Cette nouvelle orientation intervient dans un contexte mondial marqué par les perturbations des chaînes d’approvisionnement, les crises sanitaires, les tensions géopolitiques et les effets du changement climatique qui fragilisent les systèmes alimentaires.
Pour relever ce défi, le gouvernement s’appuie sur la Politique nationale de développement de l’élevage, de la pêche et de l’aquaculture (PONADEPA 2026-2030), présentée comme la nouvelle feuille de route du secteur.
Le programme prévoit la modernisation des systèmes de production animale à travers le développement d’élevages modernes et résilients, l’amélioration des chaînes de valeur, la valorisation des produits locaux et le renforcement de l’accès aux marchés.
À travers cette politique, la Côte d’Ivoire veut bâtir un modèle agricole capable de nourrir durablement sa population tout en créant de la richesse et des emplois.
Les objectifs affichés sont ambitieux. Selon les projections du ministère, 49 % des besoins nationaux en viande devraient être couverts par la production locale d’ici 2030. Le pays prévoit également de satisfaire 15 % de ses besoins en lait et 12 % de la demande nationale en produits halieutiques grâce aux productions locales.
Le gouvernement ambitionne aussi d’accroître la production de viandes et d’abats ovins avec un volume attendu de 109 405 tonnes.

Au-delà de l’enjeu alimentaire, cette stratégie comporte une importante dimension économique et sociale. Plus de 62 000 emplois devraient être créés dans les filières animales, halieutiques et aquacoles, contribuant ainsi à réduire le chômage des jeunes et à dynamiser les économies rurales.

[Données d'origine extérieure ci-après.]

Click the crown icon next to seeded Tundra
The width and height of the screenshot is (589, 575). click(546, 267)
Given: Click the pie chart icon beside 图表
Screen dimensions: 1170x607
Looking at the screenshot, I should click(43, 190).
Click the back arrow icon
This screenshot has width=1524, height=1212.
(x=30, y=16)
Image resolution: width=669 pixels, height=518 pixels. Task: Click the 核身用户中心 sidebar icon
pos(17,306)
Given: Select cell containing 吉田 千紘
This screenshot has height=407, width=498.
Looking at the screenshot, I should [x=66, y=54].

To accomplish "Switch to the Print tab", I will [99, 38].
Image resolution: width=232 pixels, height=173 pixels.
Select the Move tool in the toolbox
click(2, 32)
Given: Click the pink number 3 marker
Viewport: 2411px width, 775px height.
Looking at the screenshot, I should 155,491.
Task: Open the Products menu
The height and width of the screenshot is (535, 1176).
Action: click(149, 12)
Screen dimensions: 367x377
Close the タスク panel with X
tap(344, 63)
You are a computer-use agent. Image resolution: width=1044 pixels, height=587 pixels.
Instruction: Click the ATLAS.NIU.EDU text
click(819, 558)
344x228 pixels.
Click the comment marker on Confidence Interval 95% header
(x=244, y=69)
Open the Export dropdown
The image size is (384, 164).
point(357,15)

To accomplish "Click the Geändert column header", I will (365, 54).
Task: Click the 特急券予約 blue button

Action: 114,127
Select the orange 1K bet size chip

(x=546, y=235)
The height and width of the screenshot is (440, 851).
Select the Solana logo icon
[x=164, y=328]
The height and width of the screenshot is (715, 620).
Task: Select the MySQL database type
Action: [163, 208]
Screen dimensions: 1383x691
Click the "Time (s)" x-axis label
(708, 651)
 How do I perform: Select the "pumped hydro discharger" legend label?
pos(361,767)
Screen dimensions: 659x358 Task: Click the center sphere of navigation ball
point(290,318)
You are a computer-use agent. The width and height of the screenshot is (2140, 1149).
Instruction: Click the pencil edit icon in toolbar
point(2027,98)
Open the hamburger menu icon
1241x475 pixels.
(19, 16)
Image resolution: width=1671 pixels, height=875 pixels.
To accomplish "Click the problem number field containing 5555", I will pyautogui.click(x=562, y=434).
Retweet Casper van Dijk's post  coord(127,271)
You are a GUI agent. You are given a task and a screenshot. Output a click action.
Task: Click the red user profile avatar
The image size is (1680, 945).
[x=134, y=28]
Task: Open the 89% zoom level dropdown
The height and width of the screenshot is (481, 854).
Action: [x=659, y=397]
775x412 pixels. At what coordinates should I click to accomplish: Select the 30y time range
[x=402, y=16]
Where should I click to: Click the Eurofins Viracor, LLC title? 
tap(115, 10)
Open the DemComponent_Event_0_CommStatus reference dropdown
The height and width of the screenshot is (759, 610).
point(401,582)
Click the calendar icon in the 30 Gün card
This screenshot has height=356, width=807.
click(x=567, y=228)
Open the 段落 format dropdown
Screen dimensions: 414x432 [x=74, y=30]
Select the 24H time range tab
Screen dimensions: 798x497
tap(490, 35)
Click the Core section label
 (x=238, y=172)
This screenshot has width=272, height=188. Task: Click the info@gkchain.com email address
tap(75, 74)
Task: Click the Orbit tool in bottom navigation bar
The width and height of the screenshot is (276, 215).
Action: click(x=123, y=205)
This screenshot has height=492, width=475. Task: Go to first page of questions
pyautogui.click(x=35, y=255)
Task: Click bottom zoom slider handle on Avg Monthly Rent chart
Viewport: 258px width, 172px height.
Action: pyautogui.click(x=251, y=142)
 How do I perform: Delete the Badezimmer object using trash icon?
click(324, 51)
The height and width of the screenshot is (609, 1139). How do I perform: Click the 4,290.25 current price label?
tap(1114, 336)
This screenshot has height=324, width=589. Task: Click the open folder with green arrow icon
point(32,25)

La réussite de cette politique passera également par le développement des infrastructures. L’État prévoit la construction de 23 nouveaux marchés à bétail et l’installation de 110 centres de groupage afin d’améliorer les circuits de distribution, la traçabilité des produits et la compétitivité des productions locales face aux importations.
Face à ces défis, les autorités ivoiriennes veulent également mobiliser les investisseurs privés, les coopératives, les éleveurs et les partenaires techniques et financiers. Komissiri Dagnogo a réaffirmé la disponibilité du gouvernement à accompagner toute personne souhaitant investir dans les filières animales.